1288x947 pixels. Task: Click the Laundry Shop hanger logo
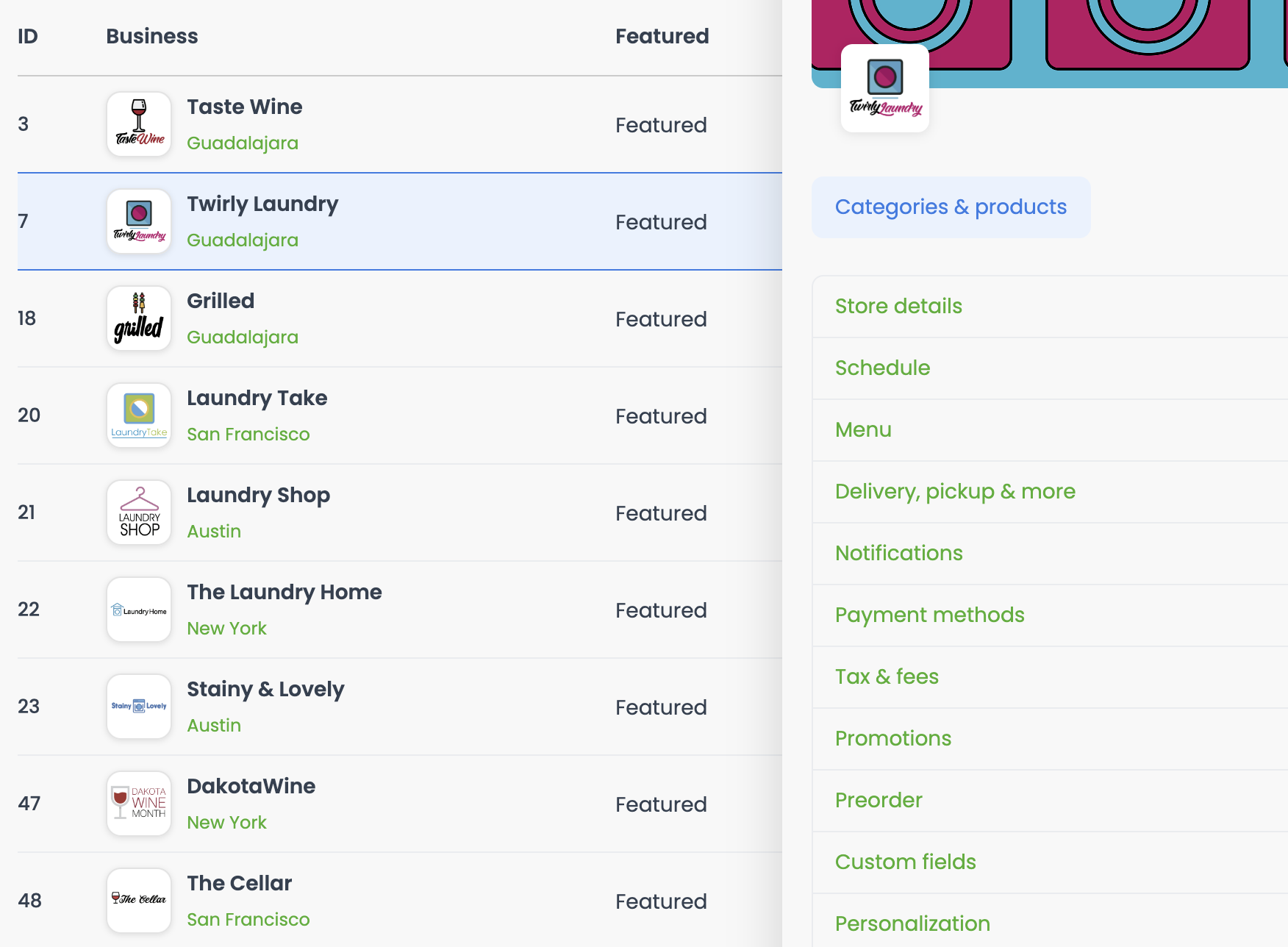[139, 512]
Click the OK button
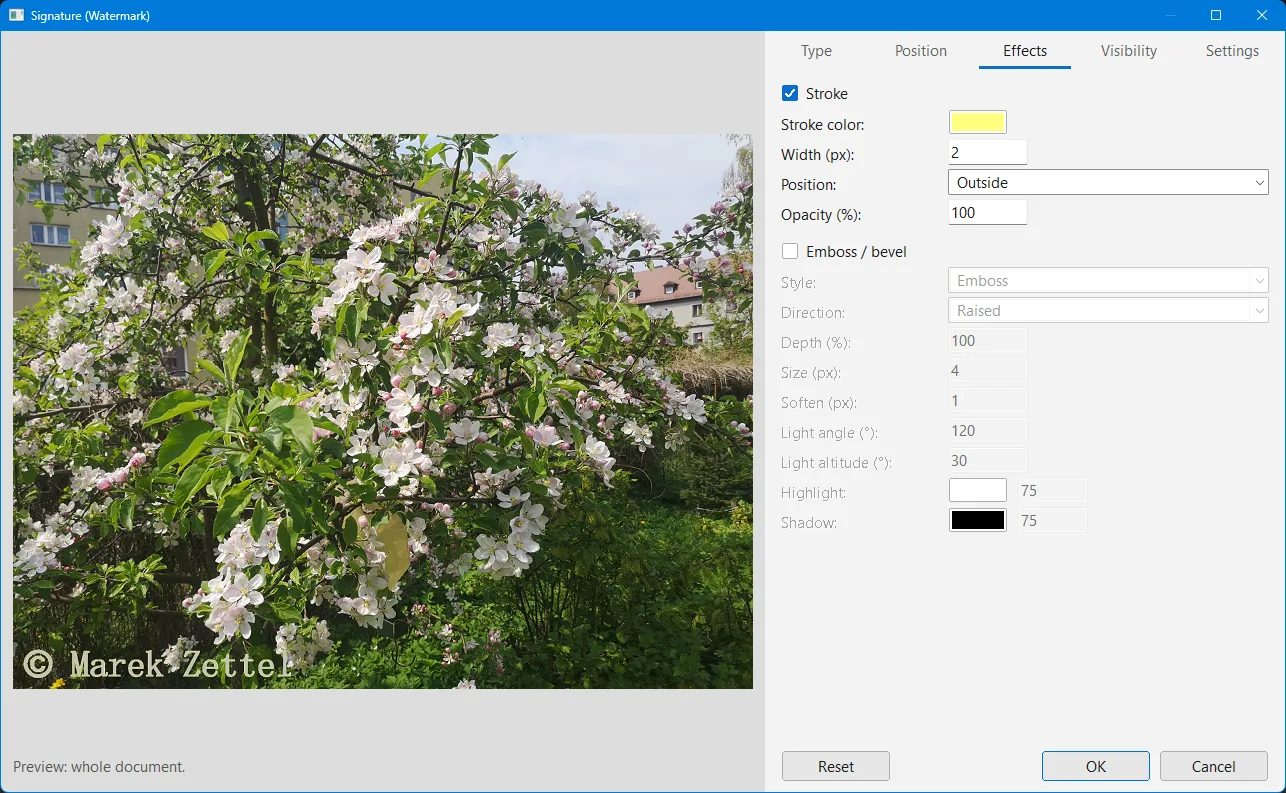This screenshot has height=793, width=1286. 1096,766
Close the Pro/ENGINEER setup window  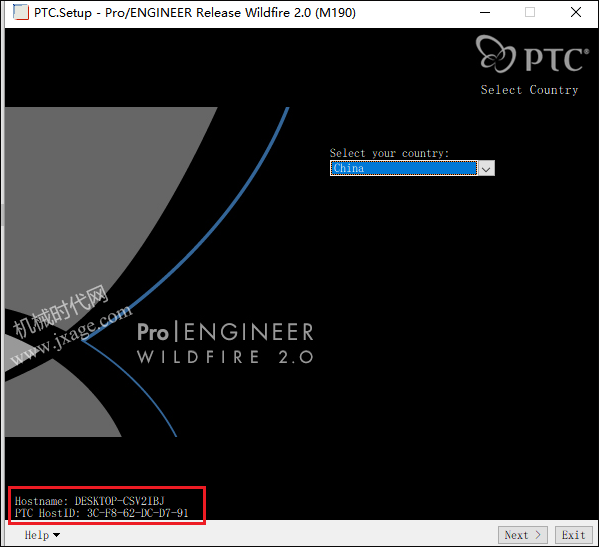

## DIRECTIONS FOR THIS TASK
Would you set down each line of the listing above exactly, apart from the pictures?

## SOLVED EXERCISE
1288x947 pixels. Task: Click the Laundry Shop hanger logo
[139, 512]
Click the OK button
This screenshot has height=793, width=1286. 1096,766
Close the Pro/ENGINEER setup window  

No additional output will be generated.